■ **THE PROBLEM**
Scan the entries for the word "computer" and report how many lines contain it, as a number with no other words.

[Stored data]
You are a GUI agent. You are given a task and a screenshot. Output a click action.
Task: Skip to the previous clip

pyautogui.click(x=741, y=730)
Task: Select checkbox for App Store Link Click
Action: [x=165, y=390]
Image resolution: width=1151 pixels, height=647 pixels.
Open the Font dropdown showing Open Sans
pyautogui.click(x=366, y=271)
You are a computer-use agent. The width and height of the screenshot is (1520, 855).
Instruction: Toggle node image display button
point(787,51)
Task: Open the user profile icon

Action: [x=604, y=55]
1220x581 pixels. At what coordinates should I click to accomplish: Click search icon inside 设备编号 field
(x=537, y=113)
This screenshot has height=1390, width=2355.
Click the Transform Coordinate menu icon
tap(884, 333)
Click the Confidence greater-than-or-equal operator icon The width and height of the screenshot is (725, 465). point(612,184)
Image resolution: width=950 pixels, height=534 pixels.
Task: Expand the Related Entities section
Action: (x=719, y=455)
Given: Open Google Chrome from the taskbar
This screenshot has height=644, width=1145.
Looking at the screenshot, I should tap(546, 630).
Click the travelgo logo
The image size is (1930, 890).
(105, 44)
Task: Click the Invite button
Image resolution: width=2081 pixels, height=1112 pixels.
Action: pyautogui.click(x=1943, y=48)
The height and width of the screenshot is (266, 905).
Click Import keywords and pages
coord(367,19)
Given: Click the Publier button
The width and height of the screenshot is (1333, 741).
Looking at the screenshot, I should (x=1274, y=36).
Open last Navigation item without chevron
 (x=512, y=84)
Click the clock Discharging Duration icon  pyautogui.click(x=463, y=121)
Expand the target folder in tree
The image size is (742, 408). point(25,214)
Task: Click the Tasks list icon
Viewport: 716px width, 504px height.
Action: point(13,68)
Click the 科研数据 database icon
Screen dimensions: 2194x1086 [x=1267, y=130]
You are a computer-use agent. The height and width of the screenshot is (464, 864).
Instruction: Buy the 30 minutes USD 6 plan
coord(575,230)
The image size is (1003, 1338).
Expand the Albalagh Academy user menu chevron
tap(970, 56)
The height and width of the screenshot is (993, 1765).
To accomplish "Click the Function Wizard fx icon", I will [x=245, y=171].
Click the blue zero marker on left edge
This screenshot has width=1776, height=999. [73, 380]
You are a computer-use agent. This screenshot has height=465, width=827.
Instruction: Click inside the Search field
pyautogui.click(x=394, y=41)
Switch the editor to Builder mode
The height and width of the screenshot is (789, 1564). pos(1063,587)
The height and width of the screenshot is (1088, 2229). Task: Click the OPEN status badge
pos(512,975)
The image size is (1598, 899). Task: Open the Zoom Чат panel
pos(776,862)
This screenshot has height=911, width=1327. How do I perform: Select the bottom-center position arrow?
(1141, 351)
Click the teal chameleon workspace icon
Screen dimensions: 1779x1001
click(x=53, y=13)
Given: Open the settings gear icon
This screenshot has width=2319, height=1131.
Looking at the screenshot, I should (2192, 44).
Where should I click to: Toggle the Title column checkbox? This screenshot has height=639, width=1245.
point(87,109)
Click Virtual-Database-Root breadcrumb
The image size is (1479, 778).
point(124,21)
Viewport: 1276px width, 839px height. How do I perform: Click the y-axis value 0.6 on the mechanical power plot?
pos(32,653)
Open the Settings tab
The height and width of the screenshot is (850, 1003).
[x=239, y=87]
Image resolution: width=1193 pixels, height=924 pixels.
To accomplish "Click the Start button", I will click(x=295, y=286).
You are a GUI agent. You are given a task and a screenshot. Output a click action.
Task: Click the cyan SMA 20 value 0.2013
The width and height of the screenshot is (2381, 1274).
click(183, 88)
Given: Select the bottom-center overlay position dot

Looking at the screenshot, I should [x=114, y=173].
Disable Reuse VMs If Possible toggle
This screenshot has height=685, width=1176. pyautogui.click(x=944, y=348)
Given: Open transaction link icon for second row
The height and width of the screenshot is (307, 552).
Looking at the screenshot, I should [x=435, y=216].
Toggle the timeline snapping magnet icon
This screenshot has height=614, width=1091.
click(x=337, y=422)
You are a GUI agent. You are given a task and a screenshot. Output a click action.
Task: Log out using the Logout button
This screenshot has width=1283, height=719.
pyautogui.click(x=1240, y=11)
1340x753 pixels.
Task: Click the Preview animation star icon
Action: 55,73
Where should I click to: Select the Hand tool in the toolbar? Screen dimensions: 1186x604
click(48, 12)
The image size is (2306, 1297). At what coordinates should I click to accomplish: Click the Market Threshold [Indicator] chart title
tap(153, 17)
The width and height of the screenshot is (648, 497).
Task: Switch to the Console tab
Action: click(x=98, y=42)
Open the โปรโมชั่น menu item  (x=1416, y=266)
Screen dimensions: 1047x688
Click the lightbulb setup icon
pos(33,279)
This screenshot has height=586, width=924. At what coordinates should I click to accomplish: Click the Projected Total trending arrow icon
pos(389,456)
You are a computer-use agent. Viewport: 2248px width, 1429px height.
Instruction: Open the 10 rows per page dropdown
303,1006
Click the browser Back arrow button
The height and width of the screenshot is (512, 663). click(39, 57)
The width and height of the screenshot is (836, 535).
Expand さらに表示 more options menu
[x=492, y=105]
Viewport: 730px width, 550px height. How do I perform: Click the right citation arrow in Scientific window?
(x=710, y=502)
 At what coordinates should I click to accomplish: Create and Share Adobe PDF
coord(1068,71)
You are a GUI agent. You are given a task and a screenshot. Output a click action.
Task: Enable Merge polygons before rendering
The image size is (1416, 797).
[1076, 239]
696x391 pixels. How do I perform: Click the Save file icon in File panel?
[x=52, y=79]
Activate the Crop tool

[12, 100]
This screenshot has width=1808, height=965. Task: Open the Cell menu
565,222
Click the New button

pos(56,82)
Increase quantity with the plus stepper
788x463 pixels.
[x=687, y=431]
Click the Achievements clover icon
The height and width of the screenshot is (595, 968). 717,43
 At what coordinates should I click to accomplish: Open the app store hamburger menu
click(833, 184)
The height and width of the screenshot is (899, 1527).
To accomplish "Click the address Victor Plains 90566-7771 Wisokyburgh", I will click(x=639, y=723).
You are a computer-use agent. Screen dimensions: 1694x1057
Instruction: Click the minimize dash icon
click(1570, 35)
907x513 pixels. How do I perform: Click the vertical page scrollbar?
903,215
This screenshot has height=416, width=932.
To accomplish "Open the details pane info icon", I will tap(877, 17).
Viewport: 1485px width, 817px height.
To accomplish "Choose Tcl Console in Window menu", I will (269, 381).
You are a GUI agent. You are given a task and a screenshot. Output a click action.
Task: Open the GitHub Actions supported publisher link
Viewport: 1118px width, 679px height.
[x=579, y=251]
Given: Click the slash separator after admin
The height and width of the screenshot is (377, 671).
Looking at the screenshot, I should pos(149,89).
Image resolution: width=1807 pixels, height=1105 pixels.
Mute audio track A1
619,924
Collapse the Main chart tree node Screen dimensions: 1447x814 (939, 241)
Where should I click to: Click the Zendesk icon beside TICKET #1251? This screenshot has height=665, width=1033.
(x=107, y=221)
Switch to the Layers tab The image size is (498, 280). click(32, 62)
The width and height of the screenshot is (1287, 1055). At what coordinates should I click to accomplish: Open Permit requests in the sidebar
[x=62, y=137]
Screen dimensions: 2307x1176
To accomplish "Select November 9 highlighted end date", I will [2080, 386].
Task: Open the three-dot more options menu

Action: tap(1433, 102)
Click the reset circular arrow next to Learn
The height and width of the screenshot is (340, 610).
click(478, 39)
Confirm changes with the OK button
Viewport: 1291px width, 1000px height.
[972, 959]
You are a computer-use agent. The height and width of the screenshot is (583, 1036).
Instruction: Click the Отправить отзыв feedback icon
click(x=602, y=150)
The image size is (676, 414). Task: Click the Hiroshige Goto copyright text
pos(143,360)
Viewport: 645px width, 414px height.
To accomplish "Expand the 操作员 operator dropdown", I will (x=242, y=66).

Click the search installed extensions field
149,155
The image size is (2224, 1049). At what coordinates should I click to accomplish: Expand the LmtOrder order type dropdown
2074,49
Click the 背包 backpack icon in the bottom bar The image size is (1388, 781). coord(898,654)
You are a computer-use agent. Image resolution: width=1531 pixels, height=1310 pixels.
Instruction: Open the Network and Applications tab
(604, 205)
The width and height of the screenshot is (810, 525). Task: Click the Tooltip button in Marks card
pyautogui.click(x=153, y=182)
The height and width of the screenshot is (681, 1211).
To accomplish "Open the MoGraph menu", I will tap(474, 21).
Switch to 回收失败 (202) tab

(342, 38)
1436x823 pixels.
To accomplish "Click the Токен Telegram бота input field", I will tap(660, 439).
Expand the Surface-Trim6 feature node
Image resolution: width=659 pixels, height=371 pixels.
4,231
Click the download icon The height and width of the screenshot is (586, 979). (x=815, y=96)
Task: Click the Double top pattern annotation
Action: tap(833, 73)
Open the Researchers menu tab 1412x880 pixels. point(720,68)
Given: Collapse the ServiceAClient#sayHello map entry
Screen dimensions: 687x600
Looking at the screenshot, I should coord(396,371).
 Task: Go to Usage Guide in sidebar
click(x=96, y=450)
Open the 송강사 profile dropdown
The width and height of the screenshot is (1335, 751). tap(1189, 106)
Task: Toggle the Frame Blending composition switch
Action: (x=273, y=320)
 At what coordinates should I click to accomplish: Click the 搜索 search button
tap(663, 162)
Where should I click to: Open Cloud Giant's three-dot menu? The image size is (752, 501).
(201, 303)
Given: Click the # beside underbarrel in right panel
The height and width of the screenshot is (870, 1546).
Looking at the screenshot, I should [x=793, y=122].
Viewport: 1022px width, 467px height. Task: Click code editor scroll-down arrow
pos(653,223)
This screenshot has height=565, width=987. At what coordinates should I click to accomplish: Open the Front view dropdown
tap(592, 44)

■ **OUTPUT FOR THIS EXERCISE**
7